**Task prompt:** Convert every line of the records below into a JSON list of strings, one string per line, and omit the blank lines.
---------- Given data
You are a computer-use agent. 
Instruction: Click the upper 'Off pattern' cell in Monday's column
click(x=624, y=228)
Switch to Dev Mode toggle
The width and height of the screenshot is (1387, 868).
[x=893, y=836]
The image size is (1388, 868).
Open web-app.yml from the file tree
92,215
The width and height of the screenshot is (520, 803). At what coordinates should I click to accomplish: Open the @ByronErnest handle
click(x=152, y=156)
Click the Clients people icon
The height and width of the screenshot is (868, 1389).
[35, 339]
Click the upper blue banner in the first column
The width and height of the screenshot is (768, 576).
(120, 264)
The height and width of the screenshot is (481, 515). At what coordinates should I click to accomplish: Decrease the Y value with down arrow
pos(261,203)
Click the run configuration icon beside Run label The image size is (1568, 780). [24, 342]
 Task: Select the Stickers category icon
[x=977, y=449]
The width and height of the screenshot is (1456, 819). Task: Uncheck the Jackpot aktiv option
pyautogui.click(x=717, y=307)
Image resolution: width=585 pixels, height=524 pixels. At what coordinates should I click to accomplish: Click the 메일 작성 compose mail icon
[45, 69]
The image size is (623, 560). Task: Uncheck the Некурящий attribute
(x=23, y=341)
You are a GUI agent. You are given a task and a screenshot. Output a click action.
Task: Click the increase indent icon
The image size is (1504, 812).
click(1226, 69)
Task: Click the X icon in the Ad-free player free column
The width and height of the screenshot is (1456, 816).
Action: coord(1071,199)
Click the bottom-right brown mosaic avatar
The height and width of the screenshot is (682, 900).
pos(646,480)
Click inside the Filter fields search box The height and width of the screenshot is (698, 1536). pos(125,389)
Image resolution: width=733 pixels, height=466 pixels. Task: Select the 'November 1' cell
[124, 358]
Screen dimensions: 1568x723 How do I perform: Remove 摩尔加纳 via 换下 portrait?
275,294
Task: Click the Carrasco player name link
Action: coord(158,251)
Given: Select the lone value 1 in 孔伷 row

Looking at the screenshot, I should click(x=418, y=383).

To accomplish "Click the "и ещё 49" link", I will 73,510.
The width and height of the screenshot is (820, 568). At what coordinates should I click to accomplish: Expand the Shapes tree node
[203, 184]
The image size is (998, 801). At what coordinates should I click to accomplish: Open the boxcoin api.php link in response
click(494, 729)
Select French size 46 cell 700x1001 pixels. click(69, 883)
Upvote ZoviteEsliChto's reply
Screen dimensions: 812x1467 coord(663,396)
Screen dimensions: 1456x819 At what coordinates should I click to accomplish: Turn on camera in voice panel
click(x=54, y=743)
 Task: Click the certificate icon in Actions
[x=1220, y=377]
--------------------
**Solution to the exercise:**
[
  "You are a computer-use agent. ",
  "Instruction: Click the upper 'Off pattern' cell in Monday's column",
  "click(x=624, y=228)",
  "Switch to Dev Mode toggle",
  "The width and height of the screenshot is (1387, 868).",
  "[x=893, y=836]",
  "The image size is (1388, 868).",
  "Open web-app.yml from the file tree",
  "92,215",
  "The width and height of the screenshot is (520, 803). At what coordinates should I click to accomplish: Open the @ByronErnest handle",
  "click(x=152, y=156)",
  "Click the Clients people icon",
  "The height and width of the screenshot is (868, 1389).",
  "[35, 339]",
  "Click the upper blue banner in the first column",
  "The width and height of the screenshot is (768, 576).",
  "(120, 264)",
  "The height and width of the screenshot is (481, 515). At what coordinates should I click to accomplish: Decrease the Y value with down arrow",
  "pos(261,203)",
  "Click the run configuration icon beside Run label The image size is (1568, 780). [24, 342]",
  " Task: Select the Stickers category icon",
  "[x=977, y=449]",
  "The width and height of the screenshot is (1456, 819). Task: Uncheck the Jackpot aktiv option",
  "pyautogui.click(x=717, y=307)",
  "Image resolution: width=585 pixels, height=524 pixels. At what coordinates should I click to accomplish: Click the 메일 작성 compose mail icon",
  "[45, 69]",
  "The image size is (623, 560). Task: Uncheck the Некурящий attribute",
  "(x=23, y=341)",
  "You are a GUI agent. You are given a task and a screenshot. Output a click action.",
  "Task: Click the increase indent icon",
  "The image size is (1504, 812).",
  "click(1226, 69)",
  "Task: Click the X icon in the Ad-free player free column",
  "The width and height of the screenshot is (1456, 816).",
  "Action: coord(1071,199)",
  "Click the bottom-right brown mosaic avatar",
  "The height and width of the screenshot is (682, 900).",
  "pos(646,480)",
  "Click inside the Filter fields search box The height and width of the screenshot is (698, 1536). pos(125,389)",
  "Image resolution: width=733 pixels, height=466 pixels. Task: Select the 'November 1' cell",
  "[124, 358]",
  "Screen dimensions: 1568x723 How do I perform: Remove 摩尔加纳 via 换下 portrait?",
  "275,294",
  "Task: Click the Carrasco player name link",
  "Action: coord(158,251)",
  "Given: Select the lone value 1 in 孔伷 row",
  "Looking at the screenshot, I should click(x=418, y=383).",
  "To accomplish \"Click the \"и ещё 49\" link\", I will 73,510.",
  "The width and height of the screenshot is (820, 568). At what coordinates should I click to accomplish: Expand the Shapes tree node",
  "[203, 184]",
  "The image size is (998, 801). At what coordinates should I click to accomplish: Open the boxcoin api.php link in response",
  "click(494, 729)",
  "Select French size 46 cell 700x1001 pixels. click(69, 883)",
  "Upvote ZoviteEsliChto's reply",
  "Screen dimensions: 812x1467 coord(663,396)",
  "Screen dimensions: 1456x819 At what coordinates should I click to accomplish: Turn on camera in voice panel",
  "click(x=54, y=743)",
  " Task: Click the certificate icon in Actions",
  "[x=1220, y=377]"
]